# TEXT SECTION

FINALLY I MANAGED TO INFROM MY CLIENT, if i can send him the design on or before june 5! I hope he will understand.. but if it is needed to explain my situation right now.. somehow it would be clearer to him... i hope i hope he will understand...

medicines

I am taking Zoloft and 1/4 of Revotril for more than a month now. I can really say that it really helps me a lot to view things in a different way. Like I dont get mad so easily and I am not that so anxious anymore and plus super depressed... just a bit complication: i have difficulties in sleeping.

I am worried if the time comes that i will stop taking these meds, will i be like normal just like what i feel right now? Will I ever survive without meds? oh well to much questions...

random thoughts

I almost have what I need in life, except the fact that I don't have a special someone and my own family. I have some close friends and family who supports me financially and emotionally. But why I am still like this?

Am I still trying to digest my disorder?
Not inspired?
Empty?
Confused?
Worried?
Anxious?

I feel so helpless right now because I don't have the will to do what I need to do... like finishing my projects and trying to communicate again face to face with those people I am with for the past 8years. I wish I could have the will again to reach out.

Thursday, May 28, 2009

sleeping problems

The first 2 weeks taking my medicines for my depression and anxiety I could sleep peacefully. But as the side effects of the meds have disappeared, the groggy feeling I am not that so sleepy anymore. My biggest problem right now is i cant sleep at night!! i know what made me feel like this..BECAUSE... I DONT KNOW HOW TO FINISH MY FREELANCE PROJECTS... and I MUST FINISH IT OR I WONT BE ABLE TO FIND A REGULAR JOB...

it's one of the cause... i hope i can finish all of this before my 3rd visitation to my therapist.

the awakening

Before my diagnosis I shed so many tears in searching for the answer. That time I am not aware I have Avoidant Personality Disorder, I thought I have an Asperger’s Syndrome because I don’t know how to deal with those people who are not close to me. I’ve been crying because I know I am helpless and bum.

So much traumatic scenes happened before I got my diagnosis… I got mad to my mom, brother and everyone as if the world left me.

I never thought I reach the point of depression and anxiety. I thought I was strong but I was wrong. I am weak.

The doctor gave me 2 medicines that would be taken every night so I could think properly and I would be less anxious.

I am glad I got my answers in unexpected events of my life. My doctor knows my aunt so my consultation is free. I am worried about the next therapy sessions… It feels awkward to ask if I will give the right fee…

Wednesday, May 27, 2009

intro of my journey

Hi! I am Hope (which is not my real name). I am 25 years old living within South East Asia. I was diagnosed having an Avoidant Personality Disorder or (AvPD) and with Social Phobia last April 20, 2009.

When I was a child I already noticed that I'm not always happy and worries a lot of things. Highschool years came and I noticed that I was really diffrent from the others. During that time I am taking a painting/drawing workshop, so that was the skill i acquired that i am confident of.

# GIVEN ENTRIES
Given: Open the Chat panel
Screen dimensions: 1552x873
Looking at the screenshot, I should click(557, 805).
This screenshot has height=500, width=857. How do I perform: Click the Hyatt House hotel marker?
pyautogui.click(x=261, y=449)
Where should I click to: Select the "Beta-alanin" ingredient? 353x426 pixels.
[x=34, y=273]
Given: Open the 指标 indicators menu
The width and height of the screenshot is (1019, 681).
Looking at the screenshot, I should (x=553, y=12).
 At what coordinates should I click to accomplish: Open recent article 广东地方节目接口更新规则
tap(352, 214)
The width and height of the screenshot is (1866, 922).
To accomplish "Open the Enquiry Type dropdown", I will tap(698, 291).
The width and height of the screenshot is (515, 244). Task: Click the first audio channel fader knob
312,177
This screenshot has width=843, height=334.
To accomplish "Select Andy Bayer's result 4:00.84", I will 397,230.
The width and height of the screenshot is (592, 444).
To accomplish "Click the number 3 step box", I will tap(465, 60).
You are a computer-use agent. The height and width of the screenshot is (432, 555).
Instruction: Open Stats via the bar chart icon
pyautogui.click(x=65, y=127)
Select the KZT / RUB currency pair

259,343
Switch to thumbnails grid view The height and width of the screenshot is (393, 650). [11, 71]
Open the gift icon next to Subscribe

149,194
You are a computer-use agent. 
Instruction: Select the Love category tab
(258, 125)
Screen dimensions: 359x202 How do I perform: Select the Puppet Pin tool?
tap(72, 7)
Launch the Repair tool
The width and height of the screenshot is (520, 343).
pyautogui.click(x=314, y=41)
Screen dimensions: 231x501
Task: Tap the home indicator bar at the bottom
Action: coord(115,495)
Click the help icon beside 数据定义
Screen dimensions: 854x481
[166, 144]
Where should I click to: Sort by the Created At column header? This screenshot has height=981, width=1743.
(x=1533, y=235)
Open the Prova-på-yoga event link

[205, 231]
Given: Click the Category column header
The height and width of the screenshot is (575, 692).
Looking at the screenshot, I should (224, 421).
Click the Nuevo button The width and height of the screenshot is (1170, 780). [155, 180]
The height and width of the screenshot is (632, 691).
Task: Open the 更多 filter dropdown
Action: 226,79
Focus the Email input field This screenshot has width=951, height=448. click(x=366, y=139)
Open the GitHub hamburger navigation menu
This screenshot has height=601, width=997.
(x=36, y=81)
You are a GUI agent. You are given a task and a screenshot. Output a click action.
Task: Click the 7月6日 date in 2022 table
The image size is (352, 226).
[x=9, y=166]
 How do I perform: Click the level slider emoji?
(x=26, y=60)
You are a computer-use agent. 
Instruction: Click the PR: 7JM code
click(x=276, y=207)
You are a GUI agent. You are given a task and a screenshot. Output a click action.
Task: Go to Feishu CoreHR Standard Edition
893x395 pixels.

# REQUIRED TASKS
• 1. Please return the passage from the blog above exactly, beginning at the words "I almost have" and stopping after "to reach out.".
• 2. Answer these from the blog above:
(a) What was the writer diagnosed with, and on what date?
(b) Which two medicines is the writer taking?
(c) Why is the writer's consultation free?
• 3. According to the blog, why does the writer now have trouble sleeping at night? Explain in one to three sentences.

# RESPONSES
• 1.
I almost have what I need in life, except the fact that I don't have a special someone and my own family. I have some close friends and family who supports me financially and emotionally. But why I am still like this?

Am I still trying to digest my disorder?
Not inspired?
Empty?
Confused?
Worried?
Anxious?

I feel so helpless right now because I don't have the will to do what I need to do... like finishing my projects and trying to communicate again face to face with those people I am with for the past 8years. I wish I could have the will again to reach out.

• 2.
(a) Avoidant Personality Disorder (AvPD) and Social Phobia, on April 20, 2009.
(b) Zoloft and 1/4 of Revotril.
(c) The doctor knows the writer's aunt.

• 3. The writer doesn't know how to finish the freelance projects and must finish them, or else won't be able to find a regular job. The blog also notes that the groggy side effect of the medicines has disappeared. That side effect had let the writer sleep peacefully during the first two weeks.